Prole Is Not a Bad Word. Alfred Hrdlicka, the Austrian Monument

Radio Feature
ORF (Austrian Broadcasting Corporation) 2003

Premiere February 22, 2003 / 53 min. 40 sec.

Prole Is Not a Bad Word is a portrait of the sculptor and painter, simultaneous chess player and aficionado, enfant terrible and state artist, vocationally trained dental technician and academically educated art professor, and self-professed Euro-Stalinist Alfred Hrdlicka, a self-deprecating Austrian patriot of international fame.

 

Alfred Hrdlicka 1965. Foto: Fritz Miho
Alfred Hrdlicka in1965. Photo: Fritz Miho

The program’s title is a quote from the artist. The portrait was made to honor his 75th birthday in 2003.

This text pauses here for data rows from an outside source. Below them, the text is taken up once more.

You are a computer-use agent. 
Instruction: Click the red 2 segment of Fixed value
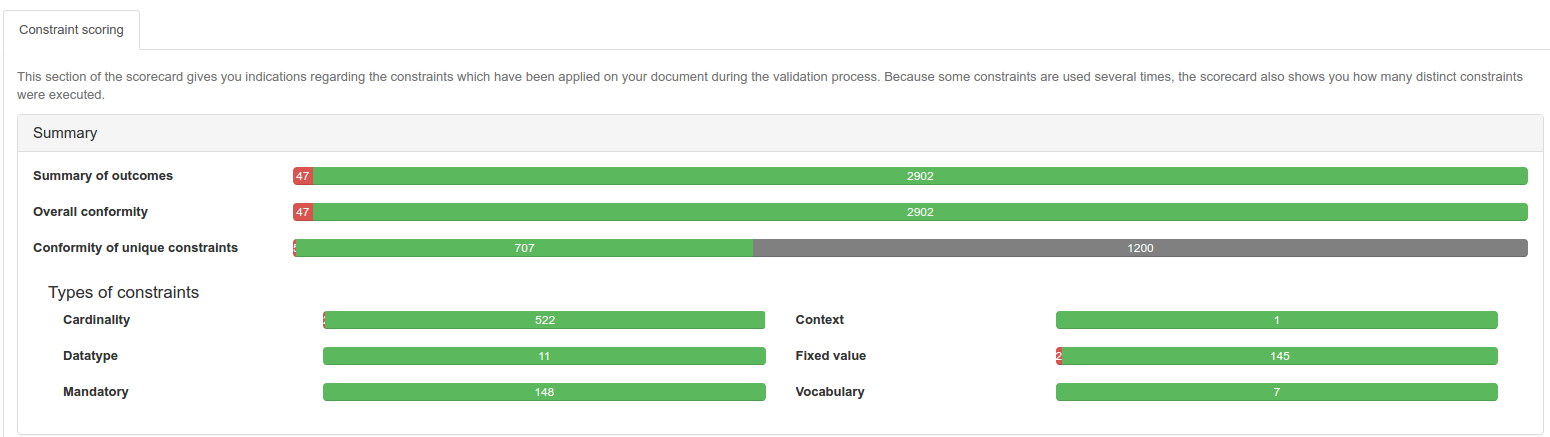tap(1059, 356)
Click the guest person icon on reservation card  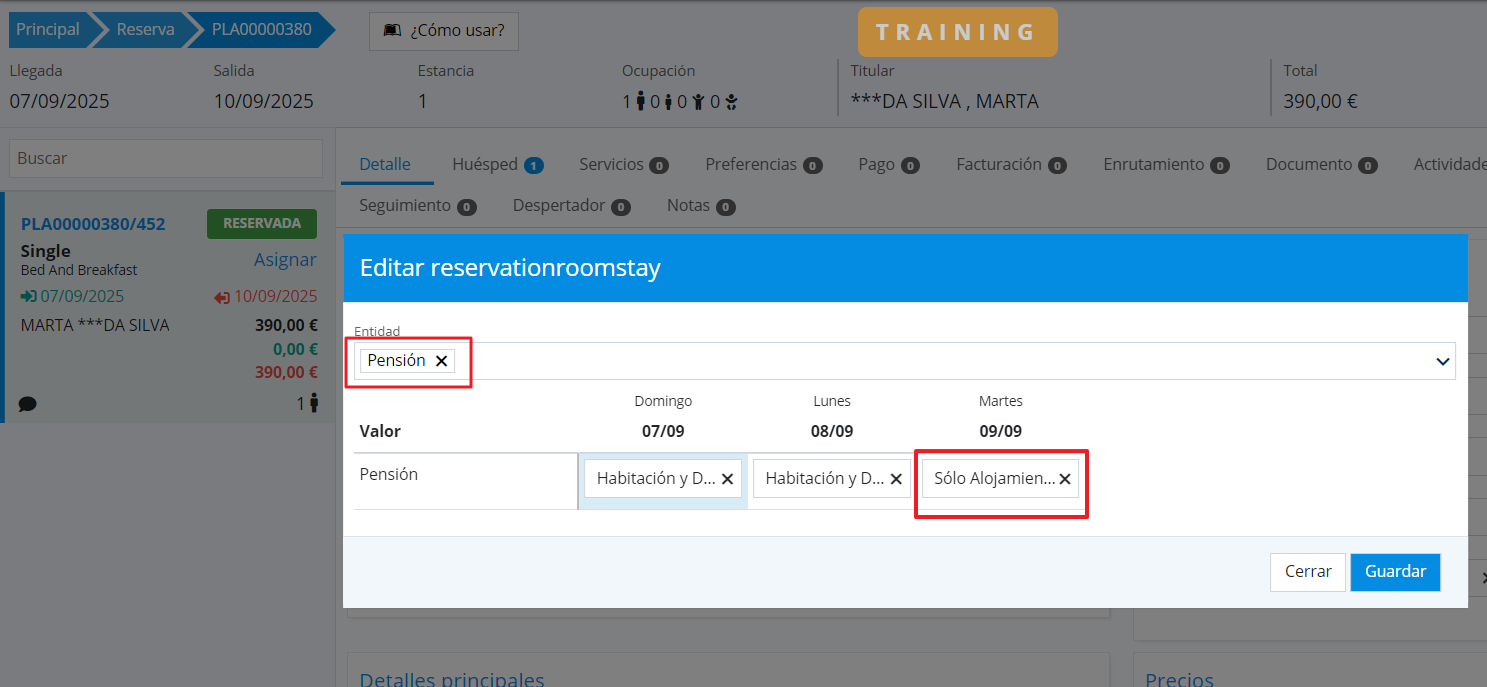pos(313,403)
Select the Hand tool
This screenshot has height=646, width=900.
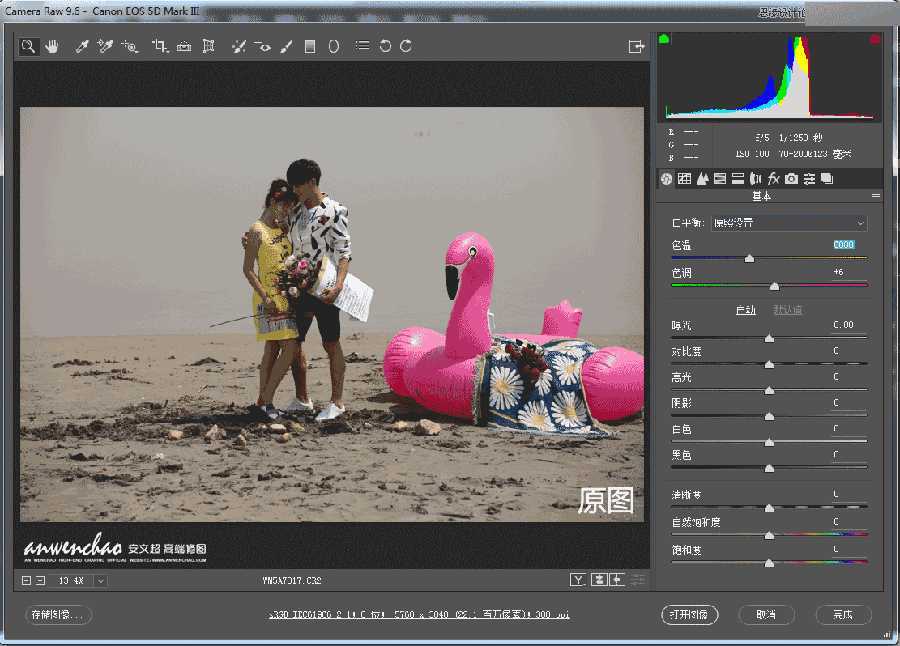(51, 45)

This feature lives above all on words from Alfred Hrdlicka’s own mouth. There is no commentary in the form of an explanatory voiceover. Only the music makes a comment: musical quotations from Brecht’s plays Threepenny Opera and Mahagonny, workers’ songs, Red Songs, and right-wing hymns create connections or transitions and counterpoints.

The third sound element in the feature are original historical recordings, for example, a speech by Engelbert Dollfuss during the revolution of February, 1934; a campaign speech by the Socialist Adelheid Popp in 1930; the national anthem of the Austrian corporative state (“… a dead man leads us on …”).

Not all stages of his life are presented in detail. The emphasis is on the connection between politics and art that above all distinguishes Alfred Hrdlicka.